There will not be major disruptions in the Vietnamese stock market in the coming week after Donald Trump assumes the U.S. presidency on Monday unless there is a major shock or change in his proposed policies, a Vietnamese expert said.
Dinh Quang Hinh, head of macro and market strategy at Hanoi-based securities firm VNDirect, claimed that the global financial market is paying attention to the inauguration of U.S. President-elect Donald Trump and the implementation of his policies on tariffs, immigration, and corporate income taxes.
Concerns about the risks surrounding Trump’s policies have partly affected the stock market’s performance over the past two months.
Hinh expected the recovery trend to continue in the final trading week of the Year of the Snake, driven by the announcement of business performance in the last quarter of 2024.
Listed companies on the Ho Chi Minh Stock Exchange were forecast to maintain a net profit growth rate of over 20 percent in the last quarter of last year, which will help improve stock valuations and boost investment flows back into the market.
Exchange rate pressure was expected to continue to ease, relieving market sentiment.
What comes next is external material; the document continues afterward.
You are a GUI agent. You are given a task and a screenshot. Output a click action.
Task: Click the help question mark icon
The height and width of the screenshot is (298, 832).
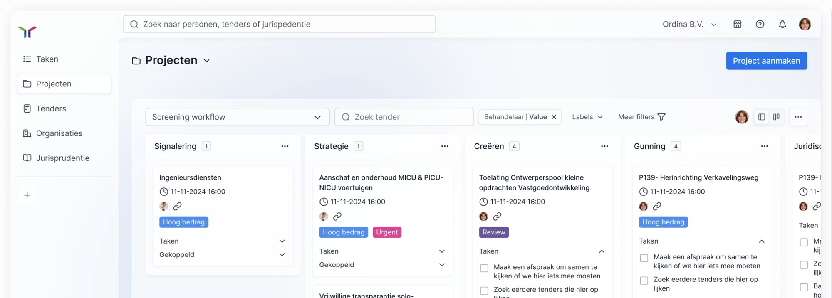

However, margin trading should be limited.
Doan Minh Tuan, Head of Research & Investment at FIDT, a Vietnamese investment consulting and asset management service provider, said the global financial market continues to face pressure from the strengthening U.S. dollar and expectations that U.S. interest rates will remain high as the Federal Reserve shows no signs of reducing rates in the first half of 2025.
According to Tuan, Donald Trump's inauguration could increase policy risks, affecting global market sentiment and capital flows.
In Vietnam, exchange rate pressure has eased, helping the benchmark VN-Index react positively at the support level of 1,220 points.
However, the current recovery trend is mainly technical, with low liquidity, and carries a cautious market sentiment.
Truong Thai Dat, head of research at DSC Securities Corporation, said the impact of Trump’s policies will be noticeable from the end of 2025, as the time to implement new policies in the U.S. is quite long.
The process usually takes at least six to twelve months.
Even if the Trump administration applies a tariff rate of 60 percent on goods imported from China and 10-20 percent on goods from countries that do not have free trade agreements with the U.S., Vietnam will not face additional tariffs.
However, as one of the five countries with a significant trade surplus with the U.S., it could be required to increase technology and energy imports.
With this scenario, Vietnam would still benefit from stable trade relations, the shift of production to the country, and opportunities to access more technology and energy products from the U.S..
However, the downside is that Vietnam may have to reduce benefits from some key export sectors, and the pressure to balance trade could cause difficulties for local small and medium enterprises.